**PROVIDED DATA**
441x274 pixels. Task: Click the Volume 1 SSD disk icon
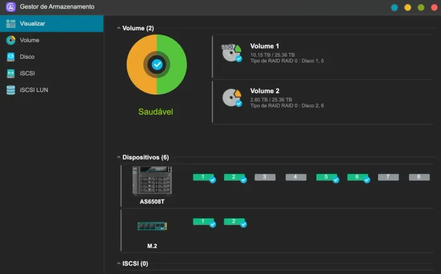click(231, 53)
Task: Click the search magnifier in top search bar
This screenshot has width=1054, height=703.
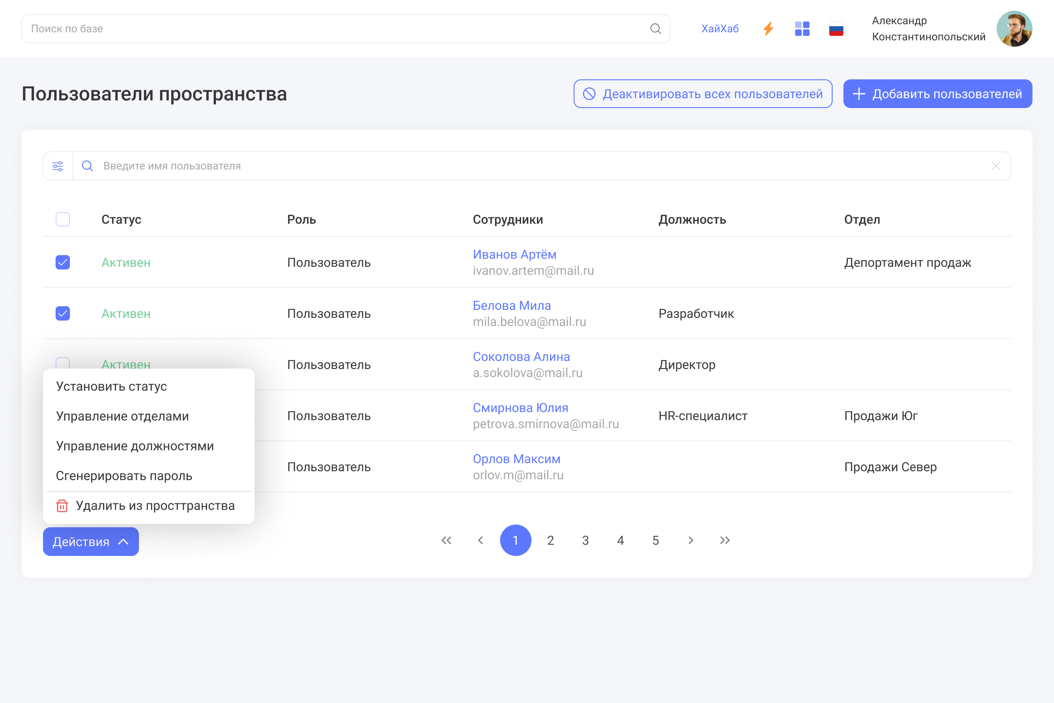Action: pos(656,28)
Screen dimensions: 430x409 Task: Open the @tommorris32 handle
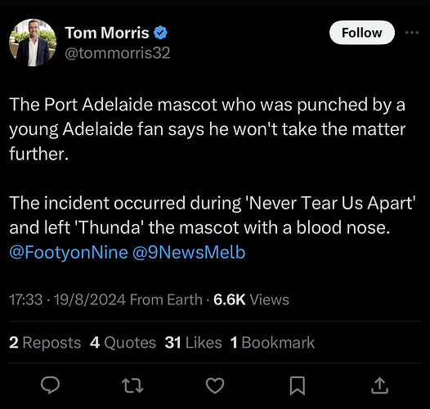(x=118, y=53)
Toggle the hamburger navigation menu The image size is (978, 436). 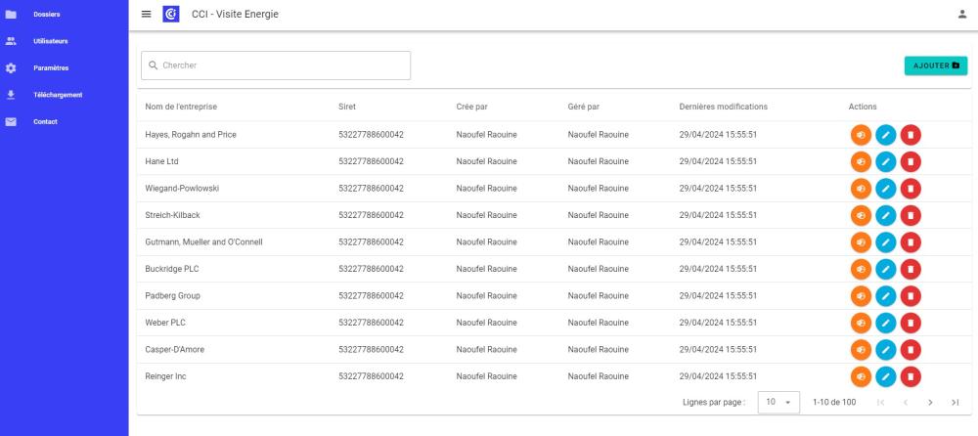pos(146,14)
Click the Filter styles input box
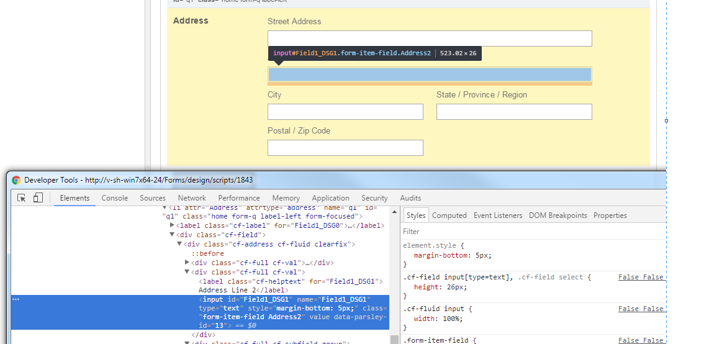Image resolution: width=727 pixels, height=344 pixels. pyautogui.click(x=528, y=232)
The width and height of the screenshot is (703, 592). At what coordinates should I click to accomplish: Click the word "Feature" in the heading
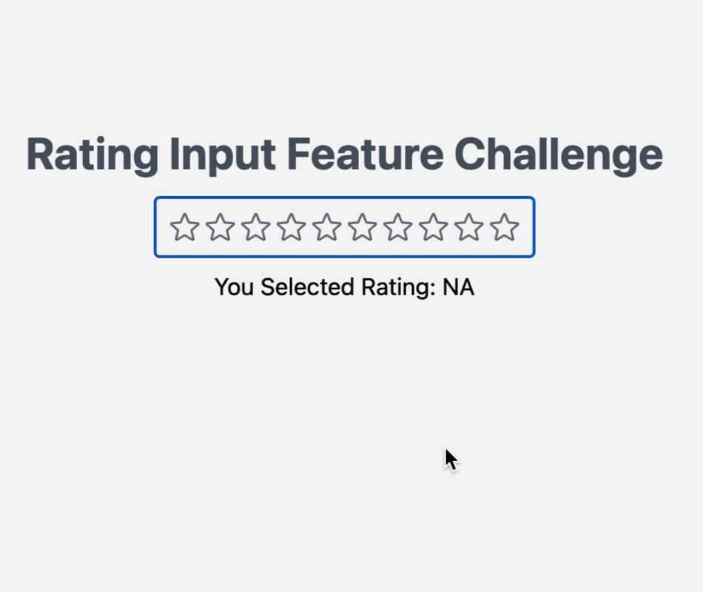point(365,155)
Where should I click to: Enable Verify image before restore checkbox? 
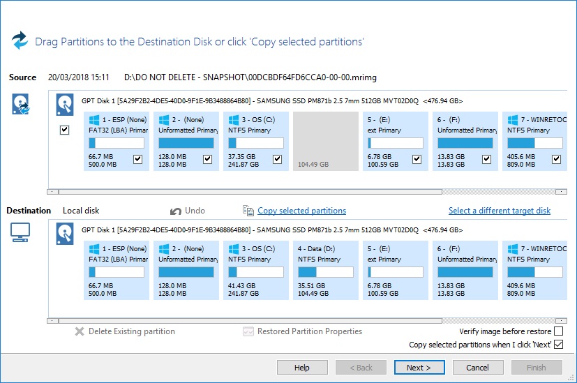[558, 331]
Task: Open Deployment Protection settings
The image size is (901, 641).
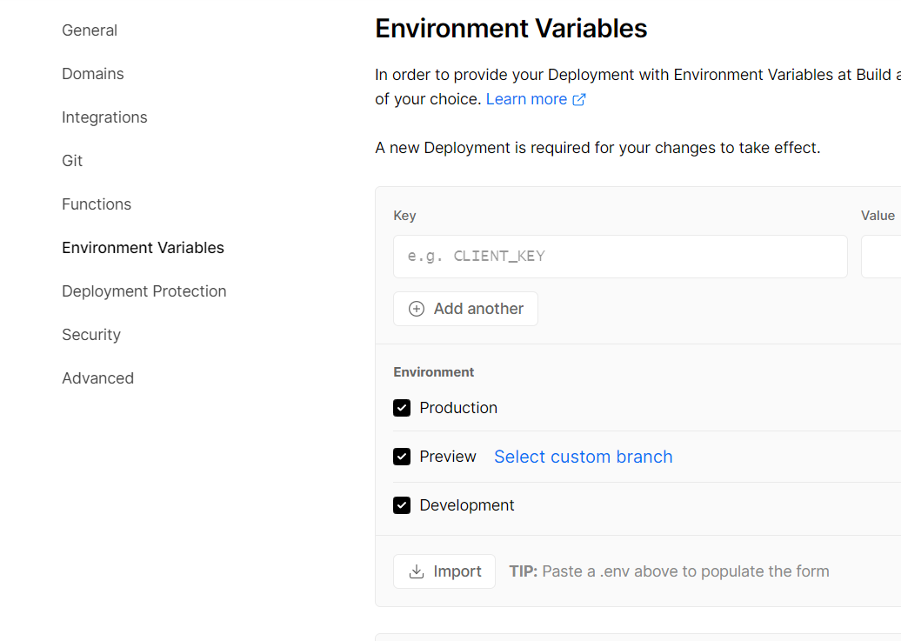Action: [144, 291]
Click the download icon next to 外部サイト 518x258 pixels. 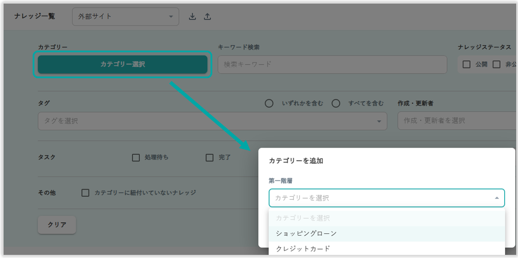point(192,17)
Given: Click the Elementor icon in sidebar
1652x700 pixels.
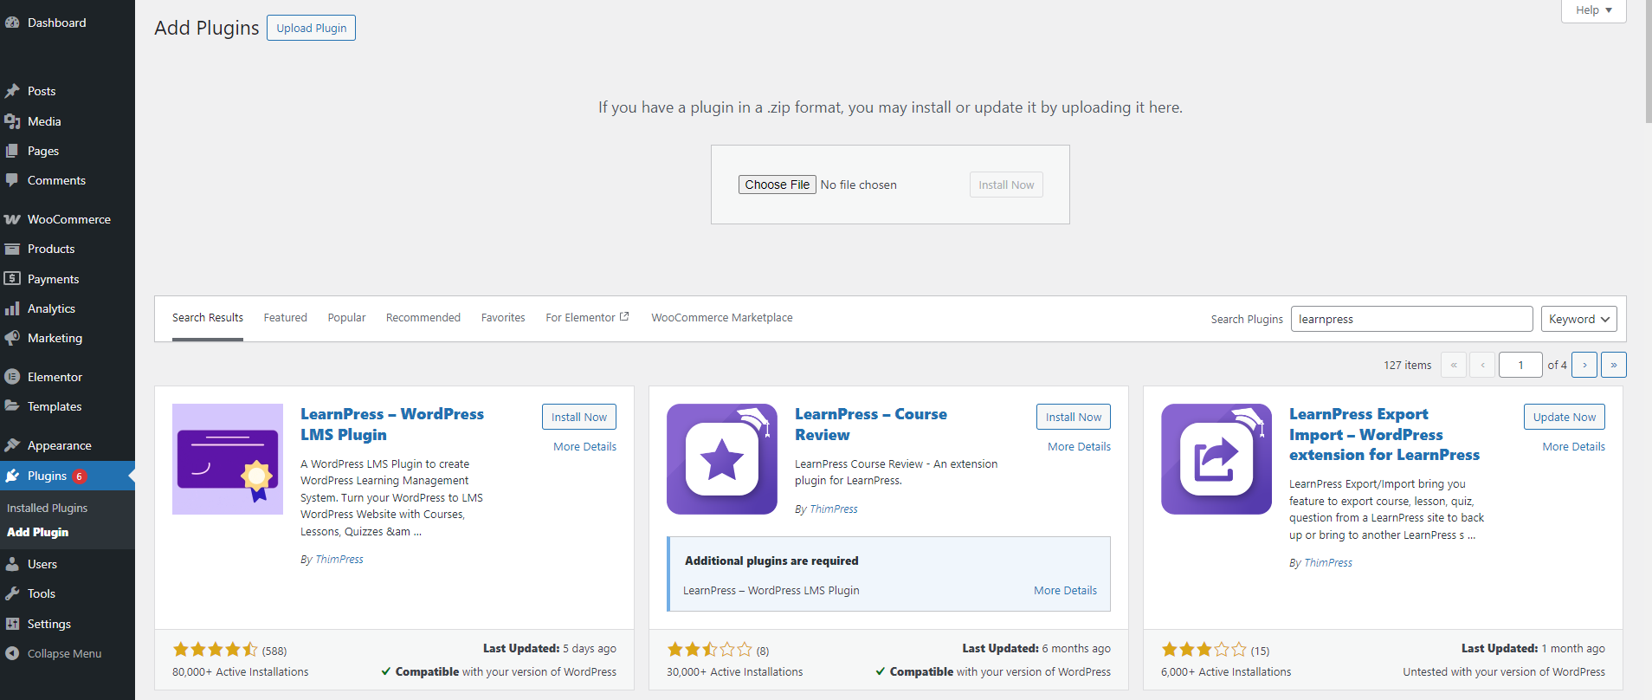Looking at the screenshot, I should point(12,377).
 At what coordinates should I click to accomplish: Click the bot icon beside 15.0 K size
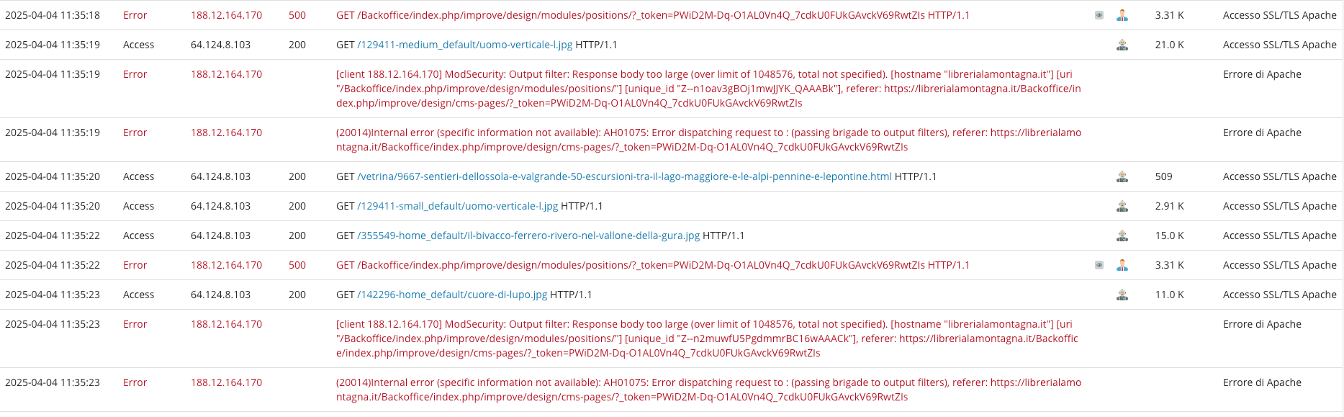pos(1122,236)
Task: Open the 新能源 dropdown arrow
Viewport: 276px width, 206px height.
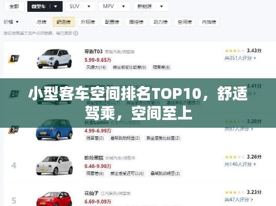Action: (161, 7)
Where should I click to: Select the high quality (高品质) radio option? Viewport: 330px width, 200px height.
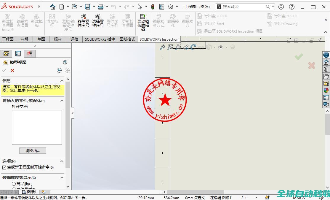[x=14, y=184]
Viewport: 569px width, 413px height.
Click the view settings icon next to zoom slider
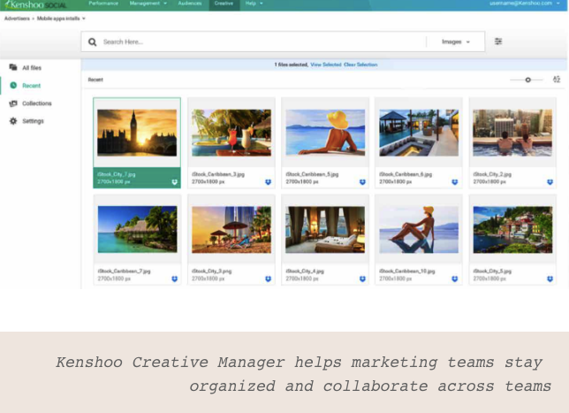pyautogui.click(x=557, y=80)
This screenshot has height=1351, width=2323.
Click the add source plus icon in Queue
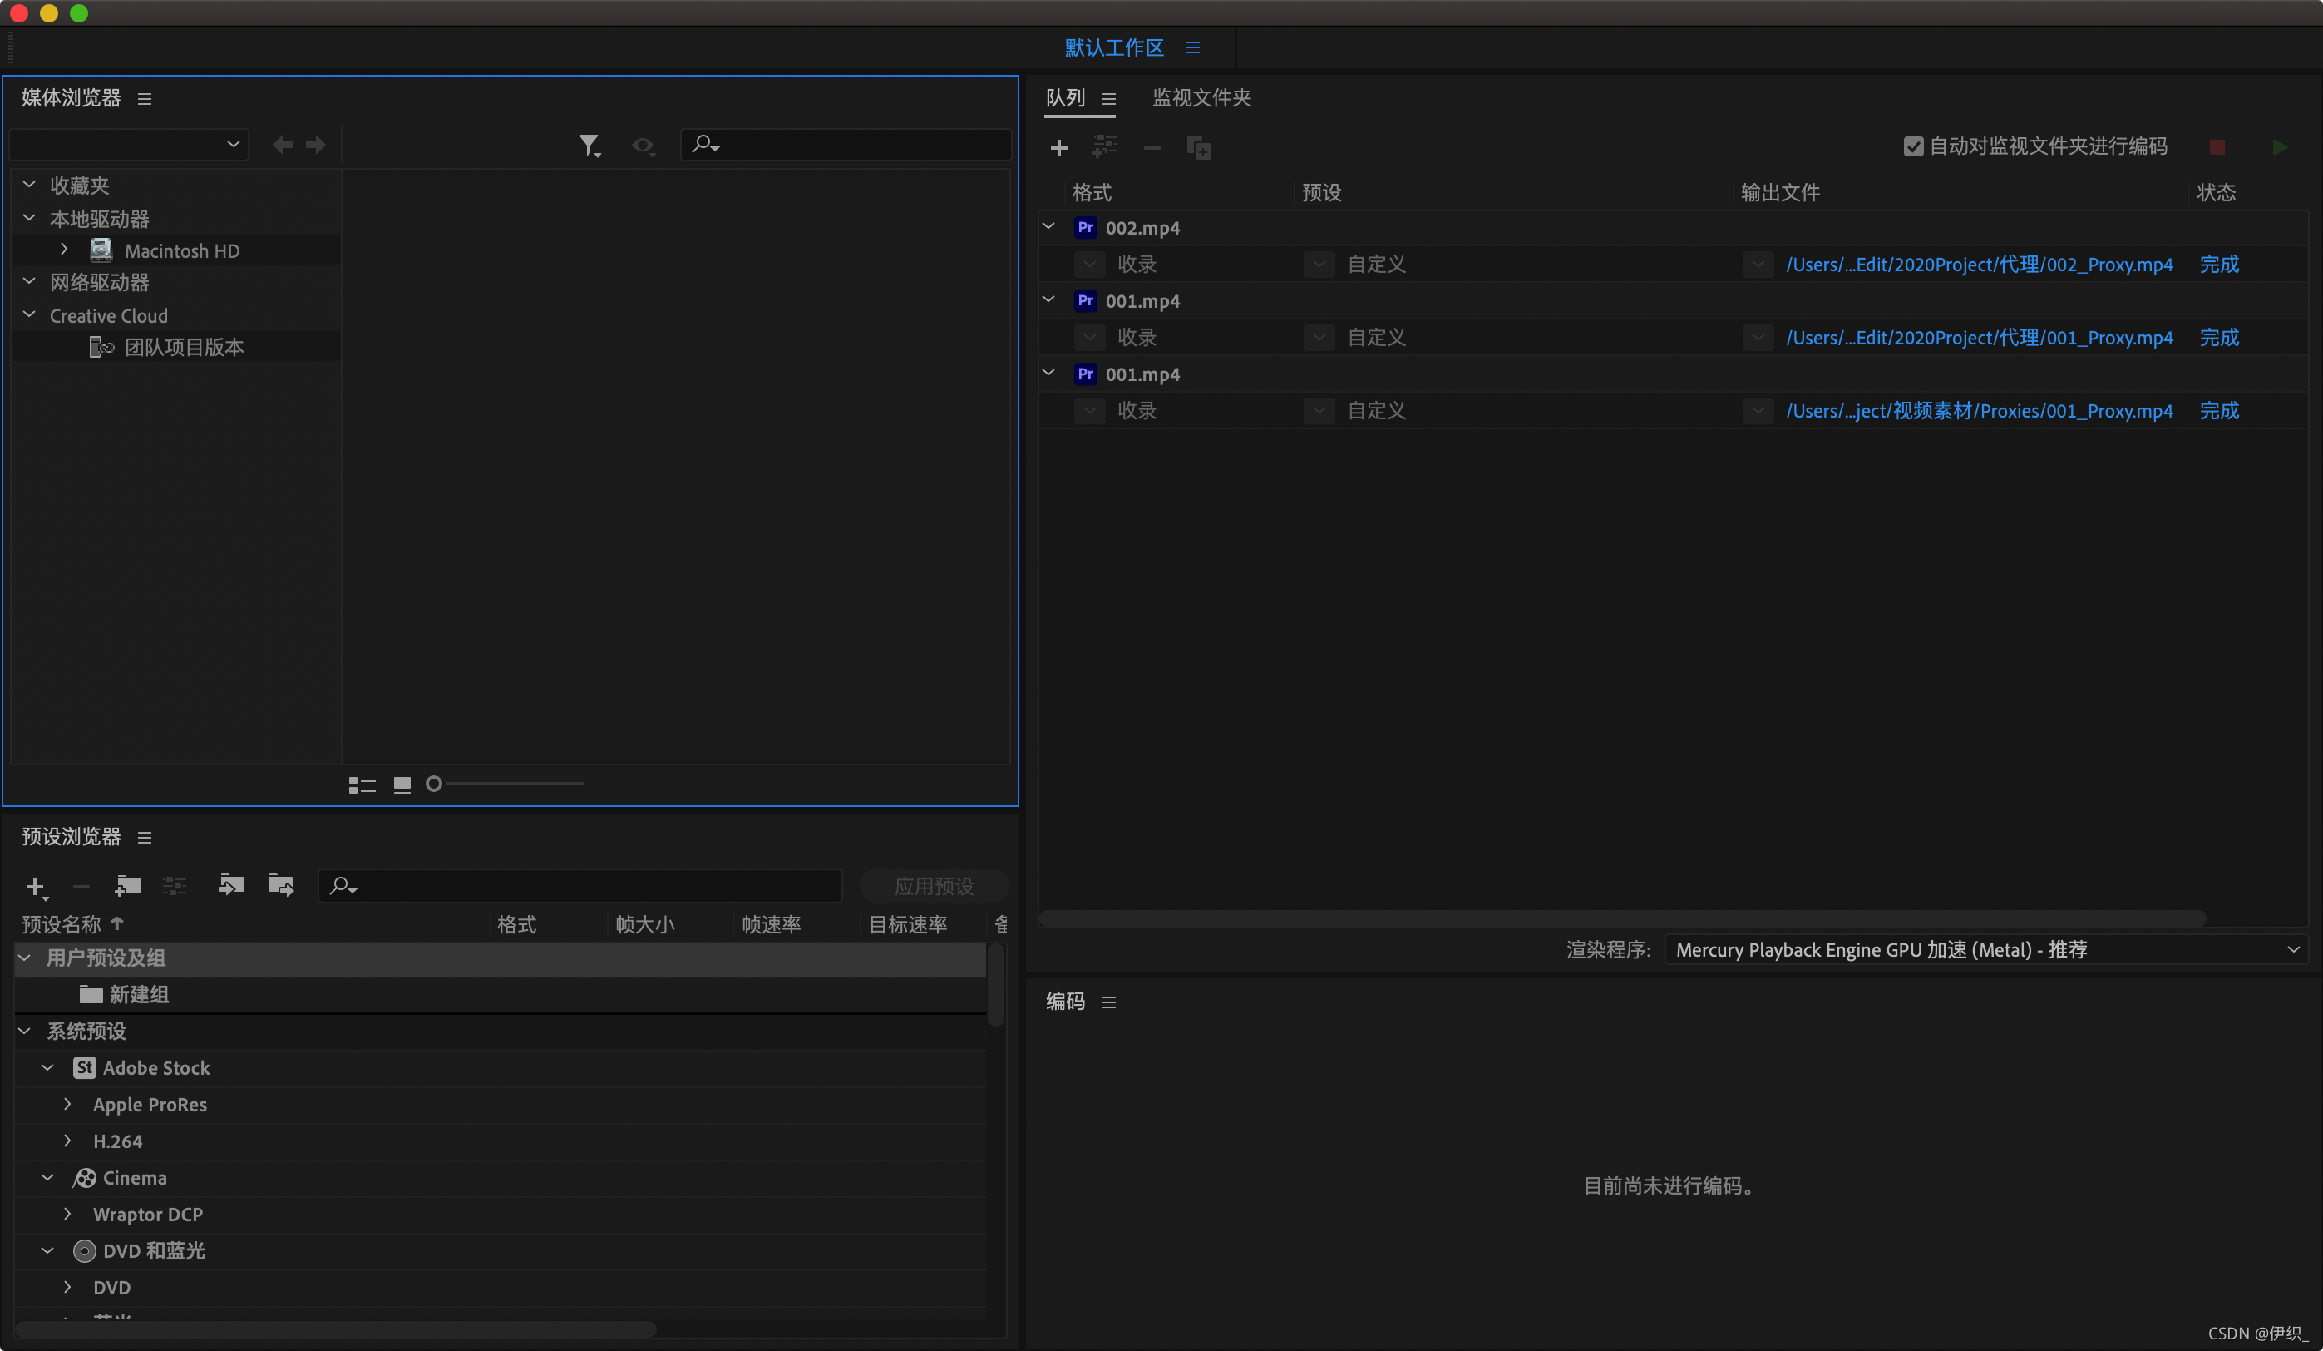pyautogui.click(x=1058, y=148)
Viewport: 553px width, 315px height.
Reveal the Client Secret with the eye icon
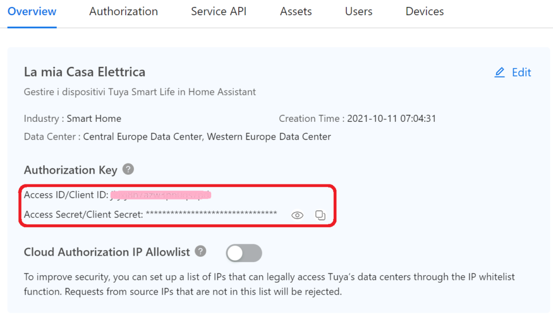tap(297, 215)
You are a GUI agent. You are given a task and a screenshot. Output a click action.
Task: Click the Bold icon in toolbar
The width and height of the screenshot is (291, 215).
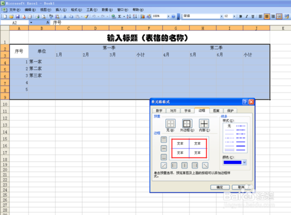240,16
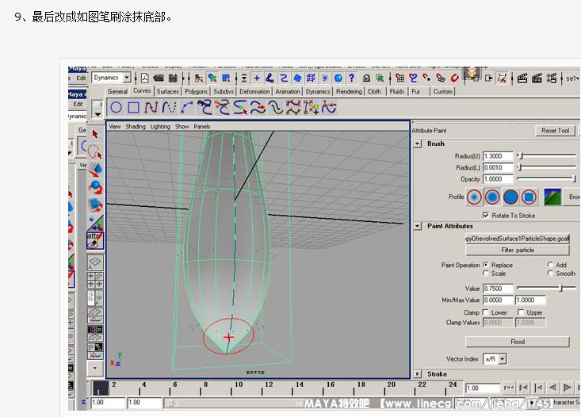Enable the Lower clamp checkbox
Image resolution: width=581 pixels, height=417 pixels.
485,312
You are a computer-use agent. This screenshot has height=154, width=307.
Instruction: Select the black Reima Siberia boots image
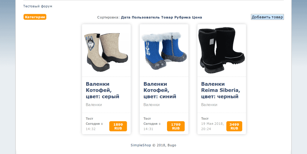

**WHAT THE EXERCISE ASKS**
Rewrite the listing as a Markdown table with the columns Row and Line, from the line with "Task: Open the 新能源 dropdown arrow" to the line with "[x=14, y=184]", both included. Leave out blank lines and pictures.

**SOLVED EXERCISE**
| Row | Line |
|---|---|
| 1 | Task: Open the 新能源 dropdown arrow |
| 2 | Viewport: 276px width, 206px height. |
| 3 | Action: (161, 7) |
| 4 | Where should I click to: Select the high quality (高品质) radio option? Viewport: 330px width, 200px height. |
| 5 | [x=14, y=184] |